_EXCERPTED TEXT_
November 13, 2014.
The servers are fine, the lag is gone, and the levelling is good. It wasn’t good for a while there, with the first few days of World of Warcraft: Warlords of Draenor ruined for many due to excruciating queues and broken features, but adventuring in the unbroken home of the Orcs and Draenei has smoothed out now for the most part.
This makes me happy. Given the fun I’ve had levelling from 90 to 100 in Warlords of Draenor I didn’t want to talk about five hour server queues and lag so thick you moved slower than a snail in tar. Technical issues are annoying, undoubtedly, and they’re even more irksome when they lock you out of enjoying content this solid, but to sit and complain about them given Blizzard’s commitment to fix them (and given that my game has been largely fine since Saturday 15th November, excusing a long server queue in the evening) would be a prime case of damning with feint praise.
So what is it that makes questing in World of Warcraft: Warlords of Draenor quite so fun? Well, it’s still an MMO, so this is still a game filled to the brim with plenty of busybody kill and collect quests and hotbar focused combat, but Warlords really shows how Blizzard have honed their sense of drama, escalation and conclusion in area and world design, and this is what gives Warlords of Draenor an incomparably satisfying levelling experience. Blizzard have been working on the pace and flow of levelling seriously since Wrath of the Lich King, and here it’s near perfect.
Every zone begins with you establishing a foothold, creating a building, and being given an area specific perk, which includes air strikes and a personal tank – and by that I mean a literal turret and explosions sort of tank, rather than the usual MMO moniker. Quests throughout the areas establish lore, and the final objectives always involve a great instanced element (such as the impressive and powerful Battle for Shattrath) that helps establish major characters and even utilises Warcraft’s stylised visuals in some very nice cut-scenes. It would be hard for anyone to hit level 100 without bearing some degree of contempt for the Iron Horde and their sort, which is an important factor as it gives your continued investment in Draenor more purpose than simple loot greed.

_DATA BLOCK_
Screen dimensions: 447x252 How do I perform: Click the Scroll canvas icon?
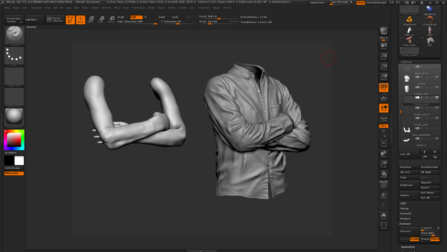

_SET EXERCISE_
According to the Warlords of Draenor review, since which expansion has Blizzard been working seriously on the pace and flow of levelling?

_RIGHT ANSWER_
Wrath of the Lich King.